To request academic accommodations (for example, a note taker), students must register with Student Disability Services. This is the campus office responsible for reviewing documentation provided by students requesting academic accommodations, and for accommodations planning in cooperation with students and instructors, as needed and consistent with course requirements. Another resource is IU Information and Technology Services Office. For more information about the rights of people with disabilities, please visit the following website

Academic Honesty Statement

Academic honesty is expected. Any incident of academic dishonesty will be forwarded to the Dean of Students, as per IU policy, for disciplinary action. Academic dishonesty may affect both your grade in this course as well as your enrollment status in the University. If you have any questions about what constitutes academic dishonesty, you should seek clarification from the IU Code of Student Rights, Responsibility and Conduct

( as soon as possible.

Because much of the work completed in this course is public to all students in the course, it is possible to cut and paste from other student work.  Generally speaking, this is usually discovered immediately by other students and may prove quite embarrassing.  If you like what a classmate said then you should insert a link or quote them.

First Amendment Freedoms

It is the policy in this class to respect not only the right to religious expression, but also freedom of speech. You will not be penalized if your religious beliefs require you to be absent from class, submit an assignment late, or express a particular view. Be sure, however, that you notify us of these circumstances should they arise. In addition, you will not be graded based on your expressed political views, if you support your position with evidence, comply with evaluation criteria, and your comments do not express contempt for others in the classroom community (which would violate other university policies).

FERPA and Privacy Statement

As an enrolled student, you are protected from having your graded work be seen by others and your privacy protected in general.

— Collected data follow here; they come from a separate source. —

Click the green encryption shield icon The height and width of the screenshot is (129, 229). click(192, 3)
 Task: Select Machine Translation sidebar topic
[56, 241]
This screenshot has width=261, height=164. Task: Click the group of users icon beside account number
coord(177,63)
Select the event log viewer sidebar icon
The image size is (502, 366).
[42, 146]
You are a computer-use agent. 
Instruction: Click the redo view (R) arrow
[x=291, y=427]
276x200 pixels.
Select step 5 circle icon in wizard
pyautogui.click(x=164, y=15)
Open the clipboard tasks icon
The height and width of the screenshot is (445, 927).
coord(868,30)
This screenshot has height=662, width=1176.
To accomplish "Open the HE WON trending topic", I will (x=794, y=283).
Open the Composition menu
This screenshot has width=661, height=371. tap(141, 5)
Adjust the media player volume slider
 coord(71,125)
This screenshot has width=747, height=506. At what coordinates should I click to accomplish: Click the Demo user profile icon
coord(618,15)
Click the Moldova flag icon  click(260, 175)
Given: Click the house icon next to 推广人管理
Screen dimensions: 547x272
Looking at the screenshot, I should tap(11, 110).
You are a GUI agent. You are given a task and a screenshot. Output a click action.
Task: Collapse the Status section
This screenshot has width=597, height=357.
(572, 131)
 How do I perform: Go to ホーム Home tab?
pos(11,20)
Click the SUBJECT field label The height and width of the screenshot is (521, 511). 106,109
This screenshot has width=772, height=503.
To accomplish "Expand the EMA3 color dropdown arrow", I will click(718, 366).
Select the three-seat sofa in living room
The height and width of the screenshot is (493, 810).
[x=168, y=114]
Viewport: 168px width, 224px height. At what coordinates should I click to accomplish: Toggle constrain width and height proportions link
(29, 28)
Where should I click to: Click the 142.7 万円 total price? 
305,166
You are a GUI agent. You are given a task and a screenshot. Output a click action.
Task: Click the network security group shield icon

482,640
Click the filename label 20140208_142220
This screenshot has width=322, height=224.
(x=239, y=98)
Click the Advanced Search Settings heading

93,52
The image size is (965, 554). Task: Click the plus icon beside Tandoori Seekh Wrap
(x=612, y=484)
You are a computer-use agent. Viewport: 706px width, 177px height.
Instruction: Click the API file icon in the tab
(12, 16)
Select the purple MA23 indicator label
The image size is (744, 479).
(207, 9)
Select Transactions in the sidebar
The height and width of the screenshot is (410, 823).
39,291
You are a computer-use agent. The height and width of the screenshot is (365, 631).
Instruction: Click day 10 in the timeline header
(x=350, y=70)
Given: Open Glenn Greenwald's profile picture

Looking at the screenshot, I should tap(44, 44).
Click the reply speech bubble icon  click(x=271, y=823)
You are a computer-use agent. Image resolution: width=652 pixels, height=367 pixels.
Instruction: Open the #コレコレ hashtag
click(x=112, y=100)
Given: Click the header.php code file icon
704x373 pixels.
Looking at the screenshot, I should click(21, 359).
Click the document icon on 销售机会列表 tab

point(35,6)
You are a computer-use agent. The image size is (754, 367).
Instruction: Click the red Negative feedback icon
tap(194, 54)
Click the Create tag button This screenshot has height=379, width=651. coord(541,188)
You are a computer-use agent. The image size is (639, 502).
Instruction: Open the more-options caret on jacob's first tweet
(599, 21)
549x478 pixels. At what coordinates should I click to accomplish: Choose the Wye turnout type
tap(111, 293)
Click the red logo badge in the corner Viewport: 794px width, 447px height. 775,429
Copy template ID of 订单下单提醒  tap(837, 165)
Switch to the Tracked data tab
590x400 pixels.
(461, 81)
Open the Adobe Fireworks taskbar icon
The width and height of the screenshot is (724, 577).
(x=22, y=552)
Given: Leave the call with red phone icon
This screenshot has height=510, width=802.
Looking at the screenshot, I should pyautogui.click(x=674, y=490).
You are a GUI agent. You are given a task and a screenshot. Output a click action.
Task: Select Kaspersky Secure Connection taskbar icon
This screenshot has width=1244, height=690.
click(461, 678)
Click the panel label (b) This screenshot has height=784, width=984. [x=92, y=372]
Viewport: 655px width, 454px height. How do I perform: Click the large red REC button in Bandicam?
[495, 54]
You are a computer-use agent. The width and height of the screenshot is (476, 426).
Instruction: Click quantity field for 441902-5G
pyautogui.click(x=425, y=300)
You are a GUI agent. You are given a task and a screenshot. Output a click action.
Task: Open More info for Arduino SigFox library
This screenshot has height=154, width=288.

However, it is difficult for enrolled students to complete the course using a different name.  If you have privacy concern about the fact the others can enroll in the course, please contact the instructor and you can be provided a guest account with an abbreviated or assumed name.  If you are enrolling in the open course, you will need to provide a name and an email address when you register.  If you are concerned about your privacy in the course you may wish to obtain a temporary email address to use when completing the the course.